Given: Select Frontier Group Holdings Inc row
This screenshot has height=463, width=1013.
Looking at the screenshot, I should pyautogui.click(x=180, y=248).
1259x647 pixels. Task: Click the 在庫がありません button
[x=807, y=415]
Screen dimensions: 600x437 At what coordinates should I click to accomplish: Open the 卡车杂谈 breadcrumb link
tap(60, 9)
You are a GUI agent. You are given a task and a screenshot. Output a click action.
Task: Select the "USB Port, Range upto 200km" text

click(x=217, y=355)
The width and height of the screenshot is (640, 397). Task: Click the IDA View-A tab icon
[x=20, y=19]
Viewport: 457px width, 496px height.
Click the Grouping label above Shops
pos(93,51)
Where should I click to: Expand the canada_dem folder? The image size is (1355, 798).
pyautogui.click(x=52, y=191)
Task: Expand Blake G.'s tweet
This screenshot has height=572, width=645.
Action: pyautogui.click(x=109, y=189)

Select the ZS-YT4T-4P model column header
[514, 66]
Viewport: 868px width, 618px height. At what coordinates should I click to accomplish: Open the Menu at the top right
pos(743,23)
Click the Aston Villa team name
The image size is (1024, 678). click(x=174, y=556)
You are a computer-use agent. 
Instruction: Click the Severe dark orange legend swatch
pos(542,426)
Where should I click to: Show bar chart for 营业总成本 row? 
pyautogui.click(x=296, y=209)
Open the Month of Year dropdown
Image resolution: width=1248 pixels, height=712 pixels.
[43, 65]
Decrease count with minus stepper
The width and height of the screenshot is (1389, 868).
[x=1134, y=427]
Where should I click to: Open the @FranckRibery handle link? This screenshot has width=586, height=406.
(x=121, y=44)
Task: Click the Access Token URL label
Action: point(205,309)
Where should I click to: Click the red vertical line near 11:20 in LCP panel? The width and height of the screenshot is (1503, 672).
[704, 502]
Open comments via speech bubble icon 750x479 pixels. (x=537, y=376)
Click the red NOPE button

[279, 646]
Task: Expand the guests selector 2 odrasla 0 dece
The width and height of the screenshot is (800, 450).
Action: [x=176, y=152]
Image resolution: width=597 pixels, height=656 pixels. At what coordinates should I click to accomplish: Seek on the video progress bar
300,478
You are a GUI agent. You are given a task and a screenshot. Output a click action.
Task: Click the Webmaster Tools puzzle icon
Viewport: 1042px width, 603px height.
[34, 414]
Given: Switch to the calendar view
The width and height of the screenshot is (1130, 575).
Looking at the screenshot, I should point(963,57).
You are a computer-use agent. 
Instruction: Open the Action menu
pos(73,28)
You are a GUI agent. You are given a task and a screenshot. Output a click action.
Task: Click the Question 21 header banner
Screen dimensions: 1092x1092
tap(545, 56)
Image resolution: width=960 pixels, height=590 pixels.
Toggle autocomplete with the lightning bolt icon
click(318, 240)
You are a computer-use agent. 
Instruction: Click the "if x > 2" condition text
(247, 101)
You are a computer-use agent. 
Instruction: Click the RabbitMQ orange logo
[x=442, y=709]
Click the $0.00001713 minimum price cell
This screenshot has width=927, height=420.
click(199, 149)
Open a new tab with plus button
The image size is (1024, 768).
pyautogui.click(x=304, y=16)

What is being asked ▸ Return the material exactly as it was provided.

Task response ▸
Given: Select Frontier Group Holdings Inc row
This screenshot has height=463, width=1013.
Looking at the screenshot, I should pyautogui.click(x=180, y=248).
1259x647 pixels. Task: Click the 在庫がありません button
[x=807, y=415]
Screen dimensions: 600x437 At what coordinates should I click to accomplish: Open the 卡车杂谈 breadcrumb link
tap(60, 9)
You are a GUI agent. You are given a task and a screenshot. Output a click action.
Task: Select the "USB Port, Range upto 200km" text

click(x=217, y=355)
The width and height of the screenshot is (640, 397). Task: Click the IDA View-A tab icon
[x=20, y=19]
Viewport: 457px width, 496px height.
Click the Grouping label above Shops
pos(93,51)
Where should I click to: Expand the canada_dem folder? The image size is (1355, 798).
pyautogui.click(x=52, y=191)
Task: Expand Blake G.'s tweet
This screenshot has height=572, width=645.
Action: pyautogui.click(x=109, y=189)

Select the ZS-YT4T-4P model column header
[514, 66]
Viewport: 868px width, 618px height. At what coordinates should I click to accomplish: Open the Menu at the top right
pos(743,23)
Click the Aston Villa team name
The image size is (1024, 678). click(x=174, y=556)
You are a computer-use agent. 
Instruction: Click the Severe dark orange legend swatch
pos(542,426)
Where should I click to: Show bar chart for 营业总成本 row? 
pyautogui.click(x=296, y=209)
Open the Month of Year dropdown
Image resolution: width=1248 pixels, height=712 pixels.
[43, 65]
Decrease count with minus stepper
The width and height of the screenshot is (1389, 868).
[x=1134, y=427]
Where should I click to: Open the @FranckRibery handle link? This screenshot has width=586, height=406.
(x=121, y=44)
Task: Click the Access Token URL label
Action: point(205,309)
Where should I click to: Click the red vertical line near 11:20 in LCP panel? The width and height of the screenshot is (1503, 672).
[704, 502]
Open comments via speech bubble icon 750x479 pixels. (x=537, y=376)
Click the red NOPE button

[279, 646]
Task: Expand the guests selector 2 odrasla 0 dece
The width and height of the screenshot is (800, 450).
Action: [x=176, y=152]
Image resolution: width=597 pixels, height=656 pixels. At what coordinates should I click to accomplish: Seek on the video progress bar
300,478
You are a GUI agent. You are given a task and a screenshot. Output a click action.
Task: Click the Webmaster Tools puzzle icon
Viewport: 1042px width, 603px height.
[34, 414]
Given: Switch to the calendar view
The width and height of the screenshot is (1130, 575).
Looking at the screenshot, I should point(963,57).
You are a computer-use agent. 
Instruction: Open the Action menu
pos(73,28)
You are a GUI agent. You are given a task and a screenshot. Output a click action.
Task: Click the Question 21 header banner
Screen dimensions: 1092x1092
tap(545, 56)
Image resolution: width=960 pixels, height=590 pixels.
Toggle autocomplete with the lightning bolt icon
click(318, 240)
You are a computer-use agent. 
Instruction: Click the "if x > 2" condition text
(247, 101)
You are a computer-use agent. 
Instruction: Click the RabbitMQ orange logo
[x=442, y=709]
Click the $0.00001713 minimum price cell
This screenshot has width=927, height=420.
click(199, 149)
Open a new tab with plus button
The image size is (1024, 768).
pyautogui.click(x=304, y=16)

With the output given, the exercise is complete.